┌─ Records supplied

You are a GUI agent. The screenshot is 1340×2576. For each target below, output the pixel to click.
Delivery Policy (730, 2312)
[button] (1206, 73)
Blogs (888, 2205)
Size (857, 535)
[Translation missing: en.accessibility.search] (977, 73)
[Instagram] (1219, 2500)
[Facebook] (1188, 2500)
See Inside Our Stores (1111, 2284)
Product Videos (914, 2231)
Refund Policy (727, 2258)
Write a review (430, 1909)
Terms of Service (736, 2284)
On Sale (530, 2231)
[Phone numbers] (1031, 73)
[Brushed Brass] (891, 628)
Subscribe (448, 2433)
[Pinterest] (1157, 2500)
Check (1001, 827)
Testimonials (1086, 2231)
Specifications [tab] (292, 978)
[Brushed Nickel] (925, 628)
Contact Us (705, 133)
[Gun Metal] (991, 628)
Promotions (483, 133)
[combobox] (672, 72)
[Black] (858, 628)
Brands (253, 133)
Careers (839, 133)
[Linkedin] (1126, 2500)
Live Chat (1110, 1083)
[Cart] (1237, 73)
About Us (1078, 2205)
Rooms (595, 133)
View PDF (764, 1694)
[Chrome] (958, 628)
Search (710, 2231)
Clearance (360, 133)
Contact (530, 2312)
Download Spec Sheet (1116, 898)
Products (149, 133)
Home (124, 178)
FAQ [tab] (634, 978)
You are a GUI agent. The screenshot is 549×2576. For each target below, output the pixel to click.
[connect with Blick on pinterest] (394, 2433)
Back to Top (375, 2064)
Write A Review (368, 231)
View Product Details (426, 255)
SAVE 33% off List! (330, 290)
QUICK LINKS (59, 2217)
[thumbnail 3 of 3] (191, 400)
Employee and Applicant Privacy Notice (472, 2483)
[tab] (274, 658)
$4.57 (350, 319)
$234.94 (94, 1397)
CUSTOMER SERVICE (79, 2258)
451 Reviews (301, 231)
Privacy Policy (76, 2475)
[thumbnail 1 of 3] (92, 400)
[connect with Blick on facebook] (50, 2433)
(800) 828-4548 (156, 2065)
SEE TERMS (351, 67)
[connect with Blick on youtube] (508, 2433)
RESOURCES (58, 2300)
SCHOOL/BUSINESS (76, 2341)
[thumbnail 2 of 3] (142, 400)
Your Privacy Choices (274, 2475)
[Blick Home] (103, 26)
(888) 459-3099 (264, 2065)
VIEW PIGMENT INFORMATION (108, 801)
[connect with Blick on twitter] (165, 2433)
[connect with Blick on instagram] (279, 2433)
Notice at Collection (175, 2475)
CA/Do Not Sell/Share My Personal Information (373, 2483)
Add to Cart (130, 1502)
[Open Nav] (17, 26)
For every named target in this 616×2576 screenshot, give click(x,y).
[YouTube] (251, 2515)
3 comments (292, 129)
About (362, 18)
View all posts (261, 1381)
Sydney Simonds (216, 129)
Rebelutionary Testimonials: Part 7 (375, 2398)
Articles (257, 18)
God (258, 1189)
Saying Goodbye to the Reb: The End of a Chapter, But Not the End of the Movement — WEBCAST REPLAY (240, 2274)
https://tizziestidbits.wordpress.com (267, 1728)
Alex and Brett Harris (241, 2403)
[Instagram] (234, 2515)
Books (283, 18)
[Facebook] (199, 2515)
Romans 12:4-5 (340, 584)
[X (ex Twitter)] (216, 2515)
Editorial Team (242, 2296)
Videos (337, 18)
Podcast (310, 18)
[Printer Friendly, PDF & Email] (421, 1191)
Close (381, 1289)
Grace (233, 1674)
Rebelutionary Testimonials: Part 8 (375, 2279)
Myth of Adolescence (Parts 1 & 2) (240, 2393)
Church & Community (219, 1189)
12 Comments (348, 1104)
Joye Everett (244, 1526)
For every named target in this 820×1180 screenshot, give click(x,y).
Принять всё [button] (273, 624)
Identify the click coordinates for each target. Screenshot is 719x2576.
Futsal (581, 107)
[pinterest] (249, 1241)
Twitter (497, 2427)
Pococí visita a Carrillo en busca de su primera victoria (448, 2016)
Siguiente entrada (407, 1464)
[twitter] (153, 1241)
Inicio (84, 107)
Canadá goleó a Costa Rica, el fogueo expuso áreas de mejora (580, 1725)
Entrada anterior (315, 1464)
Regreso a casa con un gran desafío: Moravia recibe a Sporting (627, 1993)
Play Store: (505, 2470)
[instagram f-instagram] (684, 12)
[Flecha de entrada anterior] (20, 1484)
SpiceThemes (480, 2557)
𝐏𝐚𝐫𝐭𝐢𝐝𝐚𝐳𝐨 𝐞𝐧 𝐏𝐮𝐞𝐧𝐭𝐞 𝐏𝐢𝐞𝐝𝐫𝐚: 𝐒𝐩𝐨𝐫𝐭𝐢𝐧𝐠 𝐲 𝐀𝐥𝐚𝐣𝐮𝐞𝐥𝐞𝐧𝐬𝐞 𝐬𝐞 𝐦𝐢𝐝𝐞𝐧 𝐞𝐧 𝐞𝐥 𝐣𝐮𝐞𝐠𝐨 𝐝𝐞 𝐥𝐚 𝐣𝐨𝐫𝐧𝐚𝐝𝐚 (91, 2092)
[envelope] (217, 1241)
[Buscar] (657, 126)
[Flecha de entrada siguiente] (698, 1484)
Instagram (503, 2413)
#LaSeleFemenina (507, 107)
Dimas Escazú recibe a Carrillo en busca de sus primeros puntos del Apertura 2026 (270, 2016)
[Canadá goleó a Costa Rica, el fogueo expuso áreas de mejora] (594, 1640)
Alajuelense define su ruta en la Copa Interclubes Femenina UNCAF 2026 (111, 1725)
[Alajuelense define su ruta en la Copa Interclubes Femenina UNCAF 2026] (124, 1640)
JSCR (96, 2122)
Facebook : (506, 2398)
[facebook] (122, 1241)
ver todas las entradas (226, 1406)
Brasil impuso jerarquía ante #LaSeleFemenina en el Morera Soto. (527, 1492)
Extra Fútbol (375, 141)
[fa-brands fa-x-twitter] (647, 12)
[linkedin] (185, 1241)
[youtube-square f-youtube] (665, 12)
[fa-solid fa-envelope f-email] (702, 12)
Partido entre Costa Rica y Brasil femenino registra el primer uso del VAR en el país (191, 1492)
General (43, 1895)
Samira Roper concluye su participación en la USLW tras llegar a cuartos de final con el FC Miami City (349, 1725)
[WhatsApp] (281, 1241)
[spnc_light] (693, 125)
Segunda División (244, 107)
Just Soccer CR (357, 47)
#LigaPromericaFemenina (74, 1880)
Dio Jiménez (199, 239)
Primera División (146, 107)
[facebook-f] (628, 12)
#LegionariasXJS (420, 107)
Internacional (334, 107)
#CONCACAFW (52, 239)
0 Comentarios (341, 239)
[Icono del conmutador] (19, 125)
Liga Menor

└─

Activity: Return only the stretch of the material above from the line holding "Notice at Collection (175, 2475)" through the line holding "Inicio (84, 107)", copied exactly.

Result of this task:
Notice at Collection (175, 2475)
CA/Do Not Sell/Share My Personal Information (373, 2483)
Add to Cart (130, 1502)
[Open Nav] (17, 26)
For every named target in this 616×2576 screenshot, give click(x,y).
[YouTube] (251, 2515)
3 comments (292, 129)
About (362, 18)
View all posts (261, 1381)
Sydney Simonds (216, 129)
Rebelutionary Testimonials: Part 7 (375, 2398)
Articles (257, 18)
God (258, 1189)
Saying Goodbye to the Reb: The End of a Chapter, But Not the End of the Movement — WEBCAST REPLAY (240, 2274)
https://tizziestidbits.wordpress.com (267, 1728)
Alex and Brett Harris (241, 2403)
[Instagram] (234, 2515)
Books (283, 18)
[Facebook] (199, 2515)
Romans 12:4-5 (340, 584)
[X (ex Twitter)] (216, 2515)
Editorial Team (242, 2296)
Videos (337, 18)
Podcast (310, 18)
[Printer Friendly, PDF & Email] (421, 1191)
Close (381, 1289)
Grace (233, 1674)
Rebelutionary Testimonials: Part 8 (375, 2279)
Myth of Adolescence (Parts 1 & 2) (240, 2393)
Church & Community (219, 1189)
12 Comments (348, 1104)
Joye Everett (244, 1526)
For every named target in this 820×1180 screenshot, give click(x,y).
Принять всё [button] (273, 624)
Identify the click coordinates for each target. Screenshot is 719x2576.
Futsal (581, 107)
[pinterest] (249, 1241)
Twitter (497, 2427)
Pococí visita a Carrillo en busca de su primera victoria (448, 2016)
Siguiente entrada (407, 1464)
[twitter] (153, 1241)
Inicio (84, 107)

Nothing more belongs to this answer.